- Task requirements -
Write out exactly the lines running from the one with "Task: Open row" to the end of the data, including both of those lines and excluding pictures.

Stored items
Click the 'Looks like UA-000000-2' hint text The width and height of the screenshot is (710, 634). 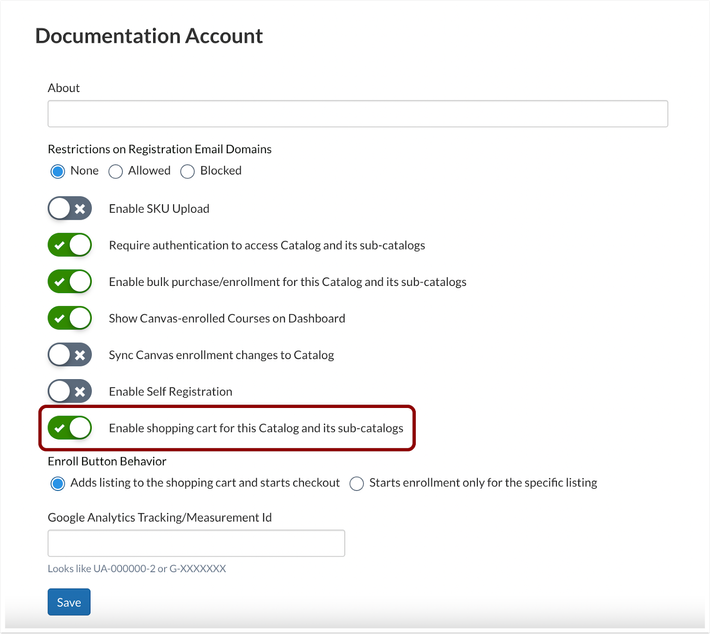point(137,569)
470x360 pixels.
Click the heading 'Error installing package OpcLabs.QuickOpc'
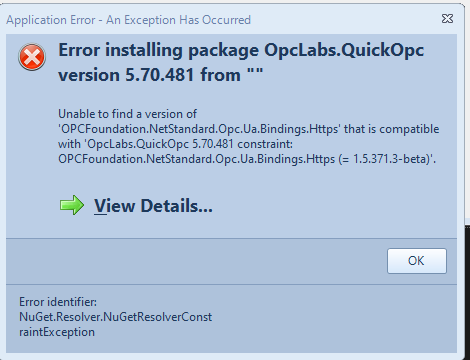point(241,51)
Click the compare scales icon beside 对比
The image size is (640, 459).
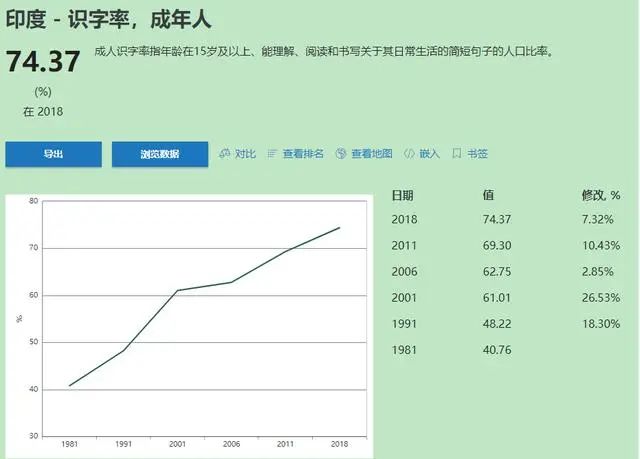[x=225, y=154]
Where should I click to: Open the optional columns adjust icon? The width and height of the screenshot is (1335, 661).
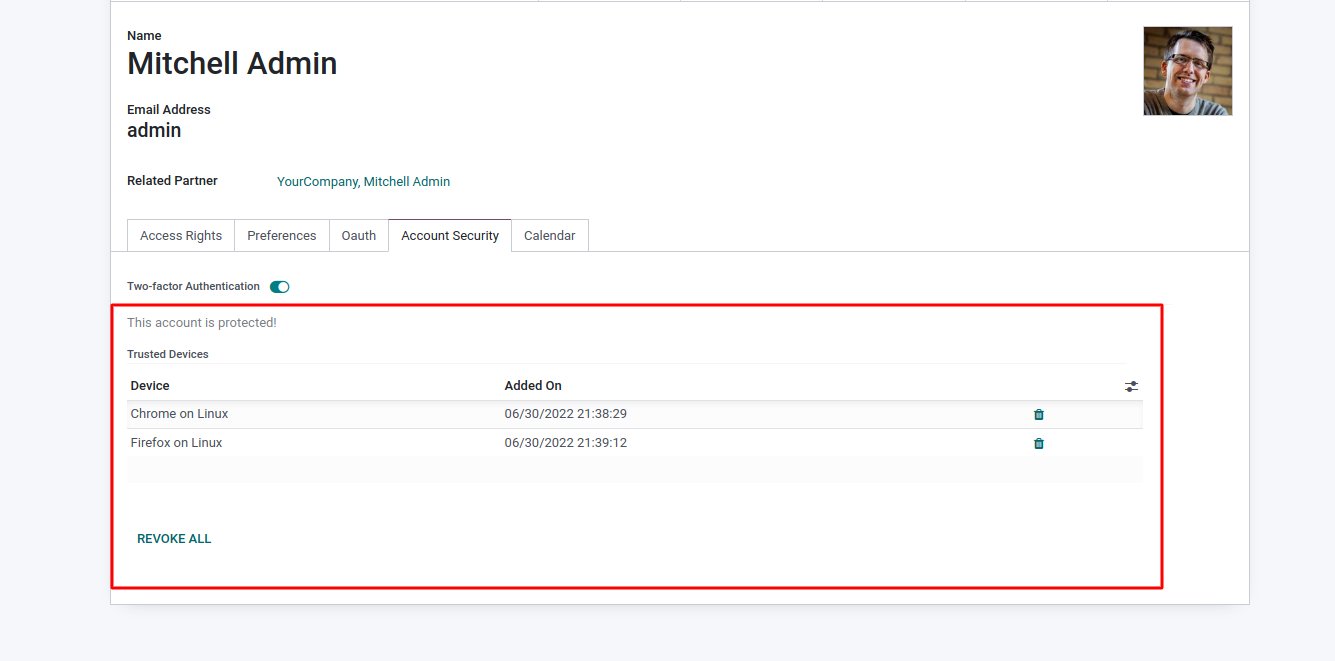(1131, 386)
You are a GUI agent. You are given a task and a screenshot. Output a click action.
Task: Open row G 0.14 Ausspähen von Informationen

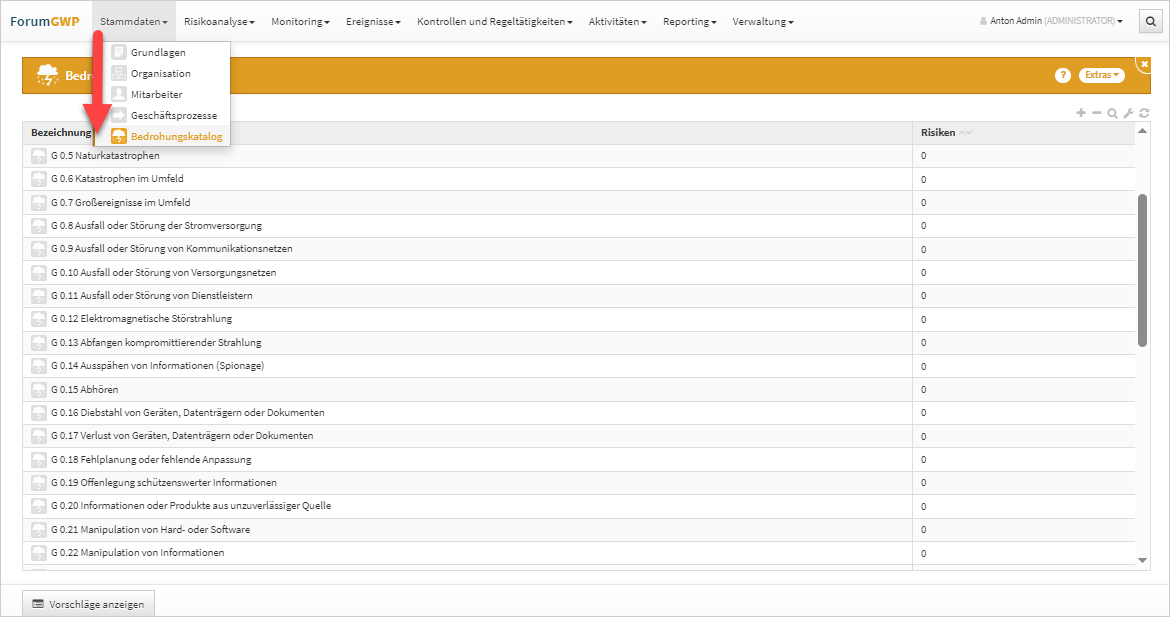click(x=157, y=366)
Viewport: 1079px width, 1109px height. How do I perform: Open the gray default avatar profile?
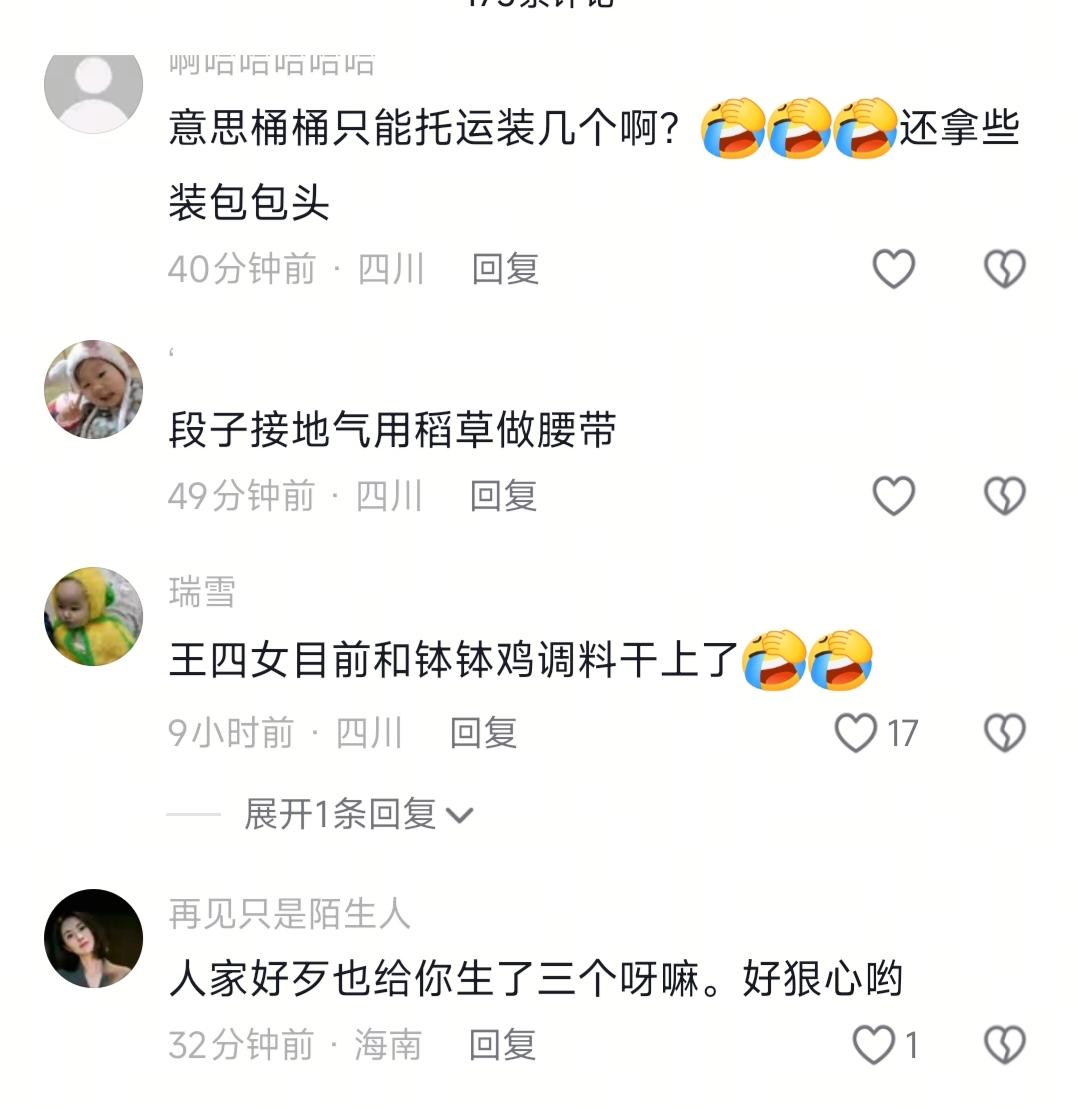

- Worked solution -
Task: Open row G 0.14 Ausspähen von Informationen

click(x=157, y=366)
Viewport: 1079px width, 1109px height. How do I perform: Open the gray default avatar profile?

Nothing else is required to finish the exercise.